Dunque, basterebbe aumentare la superficie adibita alla coltivazione di erba medica di 2,6 volte per eguagliare l’equivalente di CO2 prodotta dagli allevamenti e quelli fissati nel foraggio, sostiene la ricerca di Roberto De Vivo e Luigi Zicarelli, pubblicata il 5 marzo 2021 su Translational Animal Science. Spiega a margine della premiazione De Vivo, secondo il quale, in buona sostanza, gli allevamenti andrebbero dunque stralciati dai piani anti-smog delle Regioni come l’Emilia-Romagna: “I media e certe associazioni tendono a fare disinformazione, a volte, sull’impatto ambientale dei prodotti di origine animale, in particolare nel campo dei gas serra. Le attività zootecniche e agricole, in realtà, dovrebbero essere escluse dalle attività antropiche responsabili della diffusione e dell’aumento dei gas serra in atmosfera. Oltre al fatto che tutti gli altri processi industriali hanno un ciclo del carbonio unidirezionale, dal sottosuolo verso l’atmosfera, la zootecnia e l’agricoltura invece- spiega il ricercatore- hanno un ciclo di carbonio che consente prima un’emissione e poi una fissazione, sottraendolo all’atmosfera”. Quello che viene immesso, quindi, viene anche riassorbito. E in termini di gas serra è più efficiente sottrarre CO2 dall’atmosfera che emetterne meno oppure emettere meno metano, “e questo perché l’emivita del metano, il tempo di vita nell’atmosfera, è molto minore di quello dell’anidride carbonica”, aggiunge De Vivo.

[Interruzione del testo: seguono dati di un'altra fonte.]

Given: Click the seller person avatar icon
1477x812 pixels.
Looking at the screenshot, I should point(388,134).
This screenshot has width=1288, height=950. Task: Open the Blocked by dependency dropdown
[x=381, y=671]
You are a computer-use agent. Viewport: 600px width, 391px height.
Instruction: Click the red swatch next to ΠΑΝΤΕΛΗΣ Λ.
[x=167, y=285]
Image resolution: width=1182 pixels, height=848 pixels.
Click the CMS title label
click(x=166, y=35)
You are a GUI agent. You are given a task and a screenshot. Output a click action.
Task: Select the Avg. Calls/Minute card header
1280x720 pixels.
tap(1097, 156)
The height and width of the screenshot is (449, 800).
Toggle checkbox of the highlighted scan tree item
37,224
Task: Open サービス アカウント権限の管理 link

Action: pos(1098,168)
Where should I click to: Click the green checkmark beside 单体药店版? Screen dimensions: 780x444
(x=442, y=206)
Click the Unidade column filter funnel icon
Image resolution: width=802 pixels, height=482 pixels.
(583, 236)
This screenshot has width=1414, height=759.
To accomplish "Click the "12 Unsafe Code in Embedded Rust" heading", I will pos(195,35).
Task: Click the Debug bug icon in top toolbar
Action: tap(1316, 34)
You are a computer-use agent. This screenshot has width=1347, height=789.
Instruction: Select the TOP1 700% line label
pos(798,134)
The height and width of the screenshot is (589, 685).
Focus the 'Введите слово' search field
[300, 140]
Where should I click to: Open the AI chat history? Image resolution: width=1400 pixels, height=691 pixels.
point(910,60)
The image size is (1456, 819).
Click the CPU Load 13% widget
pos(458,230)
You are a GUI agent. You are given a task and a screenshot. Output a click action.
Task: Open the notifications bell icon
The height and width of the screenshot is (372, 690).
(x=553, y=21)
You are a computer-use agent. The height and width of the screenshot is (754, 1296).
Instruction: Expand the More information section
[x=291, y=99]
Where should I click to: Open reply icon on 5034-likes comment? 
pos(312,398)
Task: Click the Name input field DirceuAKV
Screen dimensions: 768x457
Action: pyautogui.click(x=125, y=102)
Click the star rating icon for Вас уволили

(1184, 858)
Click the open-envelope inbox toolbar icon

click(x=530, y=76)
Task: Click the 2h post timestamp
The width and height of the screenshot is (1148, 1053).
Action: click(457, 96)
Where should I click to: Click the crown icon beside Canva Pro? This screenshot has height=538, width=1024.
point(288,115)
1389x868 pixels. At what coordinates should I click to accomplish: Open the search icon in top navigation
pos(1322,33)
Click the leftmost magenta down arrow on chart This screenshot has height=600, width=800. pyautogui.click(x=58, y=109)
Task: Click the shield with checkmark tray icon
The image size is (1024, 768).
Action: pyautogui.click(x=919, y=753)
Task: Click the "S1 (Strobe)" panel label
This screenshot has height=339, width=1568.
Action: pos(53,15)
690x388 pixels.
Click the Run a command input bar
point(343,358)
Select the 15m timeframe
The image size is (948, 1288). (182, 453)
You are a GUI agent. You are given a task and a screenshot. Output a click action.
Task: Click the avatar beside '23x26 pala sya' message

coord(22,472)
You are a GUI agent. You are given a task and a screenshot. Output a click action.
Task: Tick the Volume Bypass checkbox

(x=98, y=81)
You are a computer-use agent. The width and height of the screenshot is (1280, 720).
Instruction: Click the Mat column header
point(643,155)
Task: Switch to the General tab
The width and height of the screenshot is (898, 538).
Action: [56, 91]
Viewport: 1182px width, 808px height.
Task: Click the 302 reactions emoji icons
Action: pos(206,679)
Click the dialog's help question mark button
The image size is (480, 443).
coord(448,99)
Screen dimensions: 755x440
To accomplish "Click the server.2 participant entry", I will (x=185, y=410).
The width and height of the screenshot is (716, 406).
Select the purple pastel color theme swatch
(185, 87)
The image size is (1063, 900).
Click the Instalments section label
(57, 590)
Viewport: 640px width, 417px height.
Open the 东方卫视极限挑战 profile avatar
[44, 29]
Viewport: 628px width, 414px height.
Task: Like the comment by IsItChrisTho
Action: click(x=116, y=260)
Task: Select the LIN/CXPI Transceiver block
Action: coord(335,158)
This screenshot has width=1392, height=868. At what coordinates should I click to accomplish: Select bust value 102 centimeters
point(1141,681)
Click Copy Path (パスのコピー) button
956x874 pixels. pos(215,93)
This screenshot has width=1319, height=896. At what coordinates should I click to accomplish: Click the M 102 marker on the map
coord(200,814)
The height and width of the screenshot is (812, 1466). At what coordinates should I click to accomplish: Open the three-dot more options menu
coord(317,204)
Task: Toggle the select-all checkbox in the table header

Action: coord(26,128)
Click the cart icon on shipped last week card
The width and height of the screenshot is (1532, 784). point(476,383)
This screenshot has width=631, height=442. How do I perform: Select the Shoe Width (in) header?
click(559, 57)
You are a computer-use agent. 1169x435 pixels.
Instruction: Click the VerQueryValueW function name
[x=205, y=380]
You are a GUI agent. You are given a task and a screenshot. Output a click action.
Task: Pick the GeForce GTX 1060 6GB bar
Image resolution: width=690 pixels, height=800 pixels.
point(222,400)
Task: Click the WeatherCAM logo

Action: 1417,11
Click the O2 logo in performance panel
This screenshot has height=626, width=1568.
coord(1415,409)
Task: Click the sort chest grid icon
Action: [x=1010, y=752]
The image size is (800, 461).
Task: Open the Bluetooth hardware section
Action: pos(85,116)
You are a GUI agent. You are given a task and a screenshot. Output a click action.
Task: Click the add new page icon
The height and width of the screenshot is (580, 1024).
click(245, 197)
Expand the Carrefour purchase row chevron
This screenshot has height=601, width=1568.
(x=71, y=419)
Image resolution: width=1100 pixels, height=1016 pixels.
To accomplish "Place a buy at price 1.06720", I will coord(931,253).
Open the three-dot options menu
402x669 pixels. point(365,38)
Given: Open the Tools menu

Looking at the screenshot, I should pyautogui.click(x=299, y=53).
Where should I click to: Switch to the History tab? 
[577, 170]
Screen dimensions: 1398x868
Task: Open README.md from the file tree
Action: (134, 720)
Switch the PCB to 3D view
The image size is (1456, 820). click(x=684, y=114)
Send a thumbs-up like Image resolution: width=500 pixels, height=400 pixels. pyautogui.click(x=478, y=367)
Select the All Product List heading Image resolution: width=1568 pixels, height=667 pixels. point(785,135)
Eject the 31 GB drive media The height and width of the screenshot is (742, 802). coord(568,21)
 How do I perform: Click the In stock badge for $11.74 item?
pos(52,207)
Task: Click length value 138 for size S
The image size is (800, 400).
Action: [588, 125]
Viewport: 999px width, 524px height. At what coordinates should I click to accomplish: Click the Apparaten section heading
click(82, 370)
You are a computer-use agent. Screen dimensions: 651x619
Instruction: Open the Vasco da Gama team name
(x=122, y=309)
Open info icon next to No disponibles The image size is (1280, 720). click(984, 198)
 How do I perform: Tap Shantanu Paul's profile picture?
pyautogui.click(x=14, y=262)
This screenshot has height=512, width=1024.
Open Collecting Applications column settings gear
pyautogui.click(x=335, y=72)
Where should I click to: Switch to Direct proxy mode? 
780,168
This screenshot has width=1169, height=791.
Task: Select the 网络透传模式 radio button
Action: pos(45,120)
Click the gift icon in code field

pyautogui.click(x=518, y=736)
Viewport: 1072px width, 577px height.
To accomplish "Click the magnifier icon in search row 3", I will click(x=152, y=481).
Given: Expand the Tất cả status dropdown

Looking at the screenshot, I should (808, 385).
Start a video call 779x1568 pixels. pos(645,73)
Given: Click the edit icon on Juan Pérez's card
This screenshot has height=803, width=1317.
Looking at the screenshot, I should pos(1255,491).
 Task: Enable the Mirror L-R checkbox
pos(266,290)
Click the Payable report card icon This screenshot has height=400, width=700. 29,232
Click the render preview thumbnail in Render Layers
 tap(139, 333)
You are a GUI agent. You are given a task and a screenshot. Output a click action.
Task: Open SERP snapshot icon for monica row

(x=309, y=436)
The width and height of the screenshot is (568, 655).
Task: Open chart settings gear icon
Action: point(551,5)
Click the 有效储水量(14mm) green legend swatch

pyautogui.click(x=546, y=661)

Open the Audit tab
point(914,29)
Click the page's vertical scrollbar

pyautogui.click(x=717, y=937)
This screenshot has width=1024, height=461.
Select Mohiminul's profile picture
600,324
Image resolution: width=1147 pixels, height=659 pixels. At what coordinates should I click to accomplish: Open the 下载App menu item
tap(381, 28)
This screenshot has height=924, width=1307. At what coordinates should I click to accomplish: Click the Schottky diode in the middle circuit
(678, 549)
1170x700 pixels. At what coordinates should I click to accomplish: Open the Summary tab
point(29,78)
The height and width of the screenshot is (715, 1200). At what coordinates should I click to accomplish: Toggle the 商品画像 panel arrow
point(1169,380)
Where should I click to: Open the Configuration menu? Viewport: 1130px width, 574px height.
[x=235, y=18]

PATUELLI (ABI): “ORA ASSORBE 5,5% PRESTITI BANCARI

I rischi di tenuta per il settore dell’agricoltura nel suo complesso “ci sono e sono elevati da diversi mesi, perché sono esplosi i costi dell’energia e il mondo agricolo in particolare lavora con l’energia. Allo stesso tempo sono aumentati i prezzi di tantissimi prodotti: dobbiamo capire se siamo di fronte a fenomeni strutturali, oppure se sono solo fiammate”, dichiara Antonio Patuelli, presidente dell’Associazione bancaria italiana.

A fine 2021, fotografa il settore Patuelli, “il 5,5% del totale dei prestiti bancari è stato destinato alle imprese dell’agricoltura, silvicoltura e pesca“, per un totale di 41 miliardi di euro: “E questo è un risultato che assume maggior valore se consideriamo che tutto il settore rappresenta il 2,2% del valore aggiunto complessivo della nostra economia”. Illustrando in sala una prolusione intitolata “Credito e agricoltura”, aggiunge il presidente di Abi e della Cassa di Ravenna: “A quasi trent’anni dalla riforma, le iniziali preoccupazioni del mondo agricolo di una possibile emarginazione in termini di accesso al credito non si sono realizzate“.

L’attenzione delle banche al comparto primario, rimarca infatti Patuelli, “è confermata dai numeri: a dicembre 2021 i prestiti bancari erogati all’agricoltura erano di 41 miliardi, contro i poco meno di 15 del 1991. È da 30 anni che tutte le banche possono concedere credito all’agricoltura, mentre in precedenza potevano erogarlo solo alcuni istituti di credito specialistici. Inizialmente si pensava che sarebbe stato più difficile concederlo, e che quindi i numeri sarebbero calati, ma non è stato così. L’andamento, anzi, è stato più positivo di quel che ci sarebbe potuto aspettare: sia come quantità di prestiti sia come deterioramento, grazie alla semplicità delle procedure”. Tra i giovani, in tutto questo, “continua ad esserci un grande interesse verso il ritorno all’agricoltura: il Covid, del resto, ha dato una grande spinta al settore e i giovani stanno sperimentando nuove forme di tecnologia, come per le analisi dei terreni”.